--- start ---

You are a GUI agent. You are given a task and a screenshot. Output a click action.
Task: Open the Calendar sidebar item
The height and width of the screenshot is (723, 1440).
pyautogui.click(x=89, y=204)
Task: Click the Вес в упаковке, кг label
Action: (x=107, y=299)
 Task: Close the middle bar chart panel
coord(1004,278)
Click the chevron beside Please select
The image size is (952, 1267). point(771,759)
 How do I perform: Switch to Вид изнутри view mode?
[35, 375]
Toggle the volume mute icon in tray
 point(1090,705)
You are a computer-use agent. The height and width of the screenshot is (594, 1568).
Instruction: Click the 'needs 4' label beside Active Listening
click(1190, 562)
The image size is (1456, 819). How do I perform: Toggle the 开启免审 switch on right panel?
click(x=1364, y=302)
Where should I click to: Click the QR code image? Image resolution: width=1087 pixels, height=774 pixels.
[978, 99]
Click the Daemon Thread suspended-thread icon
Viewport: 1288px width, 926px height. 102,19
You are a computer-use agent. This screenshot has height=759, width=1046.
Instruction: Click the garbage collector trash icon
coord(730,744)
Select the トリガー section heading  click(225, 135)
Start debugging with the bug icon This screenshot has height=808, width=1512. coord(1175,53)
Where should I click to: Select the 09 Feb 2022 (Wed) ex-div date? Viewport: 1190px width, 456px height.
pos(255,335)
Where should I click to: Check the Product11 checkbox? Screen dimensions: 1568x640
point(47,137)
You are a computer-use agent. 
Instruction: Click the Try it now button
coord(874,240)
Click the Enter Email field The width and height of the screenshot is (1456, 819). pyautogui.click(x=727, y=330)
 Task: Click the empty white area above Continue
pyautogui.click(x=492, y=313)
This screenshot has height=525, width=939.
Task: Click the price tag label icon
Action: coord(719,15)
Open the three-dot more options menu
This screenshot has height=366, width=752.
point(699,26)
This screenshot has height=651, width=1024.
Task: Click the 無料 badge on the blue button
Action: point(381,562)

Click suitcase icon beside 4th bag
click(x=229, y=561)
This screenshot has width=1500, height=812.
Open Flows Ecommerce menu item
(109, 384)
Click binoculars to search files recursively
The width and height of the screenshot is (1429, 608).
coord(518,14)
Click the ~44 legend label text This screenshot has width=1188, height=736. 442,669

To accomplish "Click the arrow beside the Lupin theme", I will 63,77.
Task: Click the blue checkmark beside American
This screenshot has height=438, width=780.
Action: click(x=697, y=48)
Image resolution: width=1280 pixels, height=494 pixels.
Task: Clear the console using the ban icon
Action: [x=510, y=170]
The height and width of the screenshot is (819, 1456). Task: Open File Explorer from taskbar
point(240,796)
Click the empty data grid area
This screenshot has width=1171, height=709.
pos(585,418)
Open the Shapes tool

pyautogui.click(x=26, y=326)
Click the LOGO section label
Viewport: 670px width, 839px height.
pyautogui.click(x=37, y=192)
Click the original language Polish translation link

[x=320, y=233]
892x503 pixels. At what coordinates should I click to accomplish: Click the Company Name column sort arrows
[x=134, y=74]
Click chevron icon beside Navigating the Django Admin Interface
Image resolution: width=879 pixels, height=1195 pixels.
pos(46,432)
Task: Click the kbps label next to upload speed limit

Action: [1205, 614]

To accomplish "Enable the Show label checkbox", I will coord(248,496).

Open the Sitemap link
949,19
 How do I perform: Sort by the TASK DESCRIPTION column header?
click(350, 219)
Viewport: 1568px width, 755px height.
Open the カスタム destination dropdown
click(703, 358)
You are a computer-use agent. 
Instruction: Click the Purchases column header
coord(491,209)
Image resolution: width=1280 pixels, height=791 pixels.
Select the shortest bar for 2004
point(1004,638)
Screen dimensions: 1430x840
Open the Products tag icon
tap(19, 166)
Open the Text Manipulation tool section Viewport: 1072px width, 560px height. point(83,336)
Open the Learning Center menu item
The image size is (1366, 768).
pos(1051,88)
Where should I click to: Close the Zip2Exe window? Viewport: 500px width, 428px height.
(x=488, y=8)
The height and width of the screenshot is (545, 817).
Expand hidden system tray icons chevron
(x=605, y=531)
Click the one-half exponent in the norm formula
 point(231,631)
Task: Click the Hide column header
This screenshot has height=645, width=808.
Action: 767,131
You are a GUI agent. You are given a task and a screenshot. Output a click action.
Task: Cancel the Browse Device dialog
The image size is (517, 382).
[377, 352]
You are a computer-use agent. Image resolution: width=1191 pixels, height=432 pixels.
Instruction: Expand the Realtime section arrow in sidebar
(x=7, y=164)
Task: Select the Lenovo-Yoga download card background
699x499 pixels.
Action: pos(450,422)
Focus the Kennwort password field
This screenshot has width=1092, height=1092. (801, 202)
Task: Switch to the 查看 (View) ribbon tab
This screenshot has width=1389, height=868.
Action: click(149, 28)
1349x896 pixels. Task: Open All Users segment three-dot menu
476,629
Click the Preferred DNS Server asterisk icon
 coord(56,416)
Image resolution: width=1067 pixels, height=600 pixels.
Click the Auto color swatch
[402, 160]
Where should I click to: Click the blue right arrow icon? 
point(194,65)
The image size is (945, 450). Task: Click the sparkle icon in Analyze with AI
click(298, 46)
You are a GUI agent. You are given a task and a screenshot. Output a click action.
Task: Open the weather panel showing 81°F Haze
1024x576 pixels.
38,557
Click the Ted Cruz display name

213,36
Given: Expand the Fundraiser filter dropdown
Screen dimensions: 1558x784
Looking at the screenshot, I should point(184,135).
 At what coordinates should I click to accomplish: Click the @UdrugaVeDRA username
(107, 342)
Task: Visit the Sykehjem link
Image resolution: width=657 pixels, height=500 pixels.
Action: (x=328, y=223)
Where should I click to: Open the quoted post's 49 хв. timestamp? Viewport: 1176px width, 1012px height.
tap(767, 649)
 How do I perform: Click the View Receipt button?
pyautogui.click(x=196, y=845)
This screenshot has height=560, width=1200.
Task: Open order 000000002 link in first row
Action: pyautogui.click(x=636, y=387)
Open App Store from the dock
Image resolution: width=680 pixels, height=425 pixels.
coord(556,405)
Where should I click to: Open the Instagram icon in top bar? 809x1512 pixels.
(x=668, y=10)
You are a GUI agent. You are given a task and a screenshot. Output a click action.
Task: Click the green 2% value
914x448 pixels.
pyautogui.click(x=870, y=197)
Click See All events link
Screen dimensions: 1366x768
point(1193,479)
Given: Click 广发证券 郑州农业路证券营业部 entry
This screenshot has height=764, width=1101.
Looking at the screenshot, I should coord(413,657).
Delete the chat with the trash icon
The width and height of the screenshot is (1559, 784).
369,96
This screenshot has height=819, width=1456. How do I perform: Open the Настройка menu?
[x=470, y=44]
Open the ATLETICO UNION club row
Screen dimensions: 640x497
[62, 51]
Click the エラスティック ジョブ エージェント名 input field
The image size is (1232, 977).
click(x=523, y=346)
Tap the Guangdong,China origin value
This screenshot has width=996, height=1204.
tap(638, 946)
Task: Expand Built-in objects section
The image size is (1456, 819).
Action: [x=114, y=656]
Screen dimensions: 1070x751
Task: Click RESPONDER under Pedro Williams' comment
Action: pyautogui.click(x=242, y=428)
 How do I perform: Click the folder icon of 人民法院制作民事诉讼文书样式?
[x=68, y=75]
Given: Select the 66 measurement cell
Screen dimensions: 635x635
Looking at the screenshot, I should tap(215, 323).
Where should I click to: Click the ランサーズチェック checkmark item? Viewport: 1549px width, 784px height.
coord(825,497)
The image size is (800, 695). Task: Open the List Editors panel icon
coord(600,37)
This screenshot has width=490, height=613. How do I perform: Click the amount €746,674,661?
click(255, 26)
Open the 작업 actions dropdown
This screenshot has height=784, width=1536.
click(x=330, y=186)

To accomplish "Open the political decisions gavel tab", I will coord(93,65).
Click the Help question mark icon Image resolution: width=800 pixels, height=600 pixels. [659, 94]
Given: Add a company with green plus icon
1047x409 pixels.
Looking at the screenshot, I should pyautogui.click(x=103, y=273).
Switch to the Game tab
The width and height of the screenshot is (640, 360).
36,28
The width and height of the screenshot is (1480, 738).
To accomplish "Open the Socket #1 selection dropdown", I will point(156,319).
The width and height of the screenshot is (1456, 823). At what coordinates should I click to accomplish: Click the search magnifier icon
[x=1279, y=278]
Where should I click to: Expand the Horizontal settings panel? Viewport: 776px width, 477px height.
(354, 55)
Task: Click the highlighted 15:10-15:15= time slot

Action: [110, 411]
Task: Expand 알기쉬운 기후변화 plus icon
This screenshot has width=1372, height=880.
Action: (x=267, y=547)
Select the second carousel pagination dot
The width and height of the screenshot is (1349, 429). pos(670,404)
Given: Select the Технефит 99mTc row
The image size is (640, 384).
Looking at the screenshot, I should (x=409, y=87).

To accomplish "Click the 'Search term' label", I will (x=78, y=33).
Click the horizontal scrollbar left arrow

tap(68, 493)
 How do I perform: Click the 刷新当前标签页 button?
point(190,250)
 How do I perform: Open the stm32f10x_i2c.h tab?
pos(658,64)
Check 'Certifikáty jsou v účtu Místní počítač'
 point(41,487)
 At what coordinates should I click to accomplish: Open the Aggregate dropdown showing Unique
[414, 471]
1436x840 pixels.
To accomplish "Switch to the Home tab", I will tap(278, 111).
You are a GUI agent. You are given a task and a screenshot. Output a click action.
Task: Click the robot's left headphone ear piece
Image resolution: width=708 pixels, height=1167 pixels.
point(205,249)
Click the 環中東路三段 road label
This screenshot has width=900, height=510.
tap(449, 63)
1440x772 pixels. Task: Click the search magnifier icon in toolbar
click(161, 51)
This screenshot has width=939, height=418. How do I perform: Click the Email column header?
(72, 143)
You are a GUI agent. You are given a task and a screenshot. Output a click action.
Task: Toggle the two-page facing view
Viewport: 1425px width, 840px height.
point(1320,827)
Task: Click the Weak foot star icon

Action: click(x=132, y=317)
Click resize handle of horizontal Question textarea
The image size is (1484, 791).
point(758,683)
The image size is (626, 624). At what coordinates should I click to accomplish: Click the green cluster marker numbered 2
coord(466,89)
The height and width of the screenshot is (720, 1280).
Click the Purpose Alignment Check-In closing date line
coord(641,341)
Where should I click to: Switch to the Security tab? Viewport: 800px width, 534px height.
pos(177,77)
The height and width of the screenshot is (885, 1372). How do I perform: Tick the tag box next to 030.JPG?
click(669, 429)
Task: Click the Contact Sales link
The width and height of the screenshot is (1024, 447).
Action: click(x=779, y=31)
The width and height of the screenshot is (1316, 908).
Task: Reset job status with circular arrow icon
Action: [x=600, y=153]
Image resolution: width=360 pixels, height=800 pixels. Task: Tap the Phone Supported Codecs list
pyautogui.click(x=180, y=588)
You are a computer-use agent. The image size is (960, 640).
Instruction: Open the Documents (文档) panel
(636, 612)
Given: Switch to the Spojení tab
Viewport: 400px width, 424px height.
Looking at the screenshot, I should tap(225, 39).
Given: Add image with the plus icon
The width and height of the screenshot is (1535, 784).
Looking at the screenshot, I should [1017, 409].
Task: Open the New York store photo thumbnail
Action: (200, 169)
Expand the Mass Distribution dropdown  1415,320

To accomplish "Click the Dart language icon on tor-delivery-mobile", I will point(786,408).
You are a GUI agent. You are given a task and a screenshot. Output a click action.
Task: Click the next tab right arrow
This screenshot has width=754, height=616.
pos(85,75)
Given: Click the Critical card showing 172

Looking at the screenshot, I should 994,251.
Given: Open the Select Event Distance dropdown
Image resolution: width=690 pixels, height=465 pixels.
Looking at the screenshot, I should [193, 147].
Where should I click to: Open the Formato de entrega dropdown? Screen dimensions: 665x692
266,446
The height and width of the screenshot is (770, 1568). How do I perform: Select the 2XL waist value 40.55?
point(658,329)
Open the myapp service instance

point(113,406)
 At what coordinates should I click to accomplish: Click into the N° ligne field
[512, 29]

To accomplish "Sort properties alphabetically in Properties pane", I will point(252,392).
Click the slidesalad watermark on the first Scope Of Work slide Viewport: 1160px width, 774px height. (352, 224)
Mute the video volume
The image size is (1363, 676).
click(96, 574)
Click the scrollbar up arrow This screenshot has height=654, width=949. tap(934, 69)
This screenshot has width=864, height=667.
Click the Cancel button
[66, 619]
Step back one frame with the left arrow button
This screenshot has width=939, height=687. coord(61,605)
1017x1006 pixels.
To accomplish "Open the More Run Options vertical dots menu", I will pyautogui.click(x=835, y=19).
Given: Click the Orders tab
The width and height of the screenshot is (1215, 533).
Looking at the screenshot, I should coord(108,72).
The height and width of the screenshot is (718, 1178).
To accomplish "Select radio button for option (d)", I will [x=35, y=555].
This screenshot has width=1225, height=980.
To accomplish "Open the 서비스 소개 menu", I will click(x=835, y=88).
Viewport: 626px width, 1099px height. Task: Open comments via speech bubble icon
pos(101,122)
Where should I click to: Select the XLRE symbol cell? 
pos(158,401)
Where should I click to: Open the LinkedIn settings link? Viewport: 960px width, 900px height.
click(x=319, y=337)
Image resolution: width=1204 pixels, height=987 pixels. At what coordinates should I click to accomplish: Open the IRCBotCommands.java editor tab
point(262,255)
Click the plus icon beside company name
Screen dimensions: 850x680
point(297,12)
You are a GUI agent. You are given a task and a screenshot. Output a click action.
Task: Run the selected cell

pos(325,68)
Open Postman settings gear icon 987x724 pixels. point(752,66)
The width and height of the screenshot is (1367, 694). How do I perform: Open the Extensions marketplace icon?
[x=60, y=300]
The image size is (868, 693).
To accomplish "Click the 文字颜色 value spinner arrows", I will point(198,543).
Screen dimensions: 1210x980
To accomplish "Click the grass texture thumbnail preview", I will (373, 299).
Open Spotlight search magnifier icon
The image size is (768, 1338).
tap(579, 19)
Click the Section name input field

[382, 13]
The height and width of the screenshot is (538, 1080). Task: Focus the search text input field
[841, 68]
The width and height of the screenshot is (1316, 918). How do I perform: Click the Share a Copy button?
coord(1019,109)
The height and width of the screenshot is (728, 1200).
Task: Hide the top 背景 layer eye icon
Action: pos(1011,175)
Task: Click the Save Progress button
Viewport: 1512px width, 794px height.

--- end ---

Copy the entries from the line with "Given: Add image with the plus icon" to the line with "I will point(786,408).", swapping "dropdown" for "menu" and keeping everything else as it is.

Given: Add image with the plus icon
The width and height of the screenshot is (1535, 784).
Looking at the screenshot, I should [1017, 409].
Task: Open the New York store photo thumbnail
Action: (200, 169)
Expand the Mass Distribution menu  1415,320

To accomplish "Click the Dart language icon on tor-delivery-mobile", I will point(786,408).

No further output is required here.